Partie 2/2 Les quatre Baudelaire des
temps modernes
Miossec, Bashung, Higelin, Gainsbourg, vous avez peut-être remarqué mais
ces quatre chanteurs au talent hors normes ont le même démon en eux : l’alcool. Ils
se sont mariés avec lui pour le meilleur et pour le pire, et divorcé pour
certains. Alain Bashung et Serge Gainsbourg, ont créé en 1983, Figure Imposée autour de téquila rapido
et de vodka-pastis. L’album sera leur unique collaboration entre ces deux
grands de la musique.
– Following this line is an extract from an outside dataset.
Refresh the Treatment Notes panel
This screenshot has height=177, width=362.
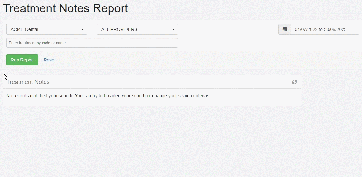coord(294,82)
Jacques Higelin, lui, j’ai un souvenir particulier,
c’était en 2006 durant le festival les Méditerranéennes
d’Argelès, je l’avais vu complètement alcoolisé sur scène et cela m’avait
marqué à l’époque. On me l’a confirmé un peu plus tard qu’il venait souvent sur
scène avec un petit coup dans le nez. Miossec, quant à lui, avait le même fléau,
il s’est résolu à arrêter, faute de problème de santé, mais cela n’a pas enlevé
son talent. L’alcool est un démon, le haschich aussi, mais Baudelaire n’aurait
jamais écrit les Fleurs du Mal, sans
elle.
Comme toute personne de ma génération, Miossec et les trois autres
au-dessus, font partie de la catégorie « musique de vieux. »
Attention, il y a musique de vieux et Musique
De Vieux. La première catégorie est celle qui a mal vieilli et qui est
devenu du kitsch. La deuxième est comme le bon vin, c’est devenu, avec le
temps, un nectar auditif. Ces quatre Baudelaire des temps modernes font partie
de cette vielle-garde qui n’a pas encore fini de donner de l’émerveillement.
Jeudi soir, il y a eu ce fameux concert, à la Clef de Saint-Germain, de ce
Breton au cœur tendre. A part Facture
d’Electricité, et Brest, ma
connaissance s’arrêtait-là. Ce fut une merveilleuse découverte pour moi.
C’était l’exploration d’une terre vierge. J’ai remarqué, que malgré ce corps
amaigri, fragile laissé par tant d’années d’alcoolisme, il avait encore de
l’énergie à revendre et à faire partager avec le public. Entouré, de jeunes
artistes qui avaient entre 25-30 ans (l’âge du padawan), il a su montrer, que,
lui, le vieux grognard de la musique, était encore le maître de cérémonies. C’était
réglé comme du papier à musique, les chansons s’enchainaient sur un son pur,
sans une égratignure.
A un moment, seul sur scène, la guitare acoustique en main, il commence une
chanson. Problème technique, le son ne le suit pas, et la guitare n’est pas
accordée. Cela ne l’arrête pas, il improvise et tient en haleine les gens. Pour
moi, ce fut cette partie du concert, l’apothéose de Miossec. Le Brestois a
dompté la scène.
Il s’écoule deux heures dans cette salle, où coule l’univers mélancolique
et somptueux de cet homme qui est revenu de loin. Il aurait voulu continuer
cette communion avec le public mais il s’en est allé vers d’autres horizons.
Quant à moi, je suis rentré plein de nouvelles musiques dans la tête dans la
nuit froide et humide de Saint Germain en Laye.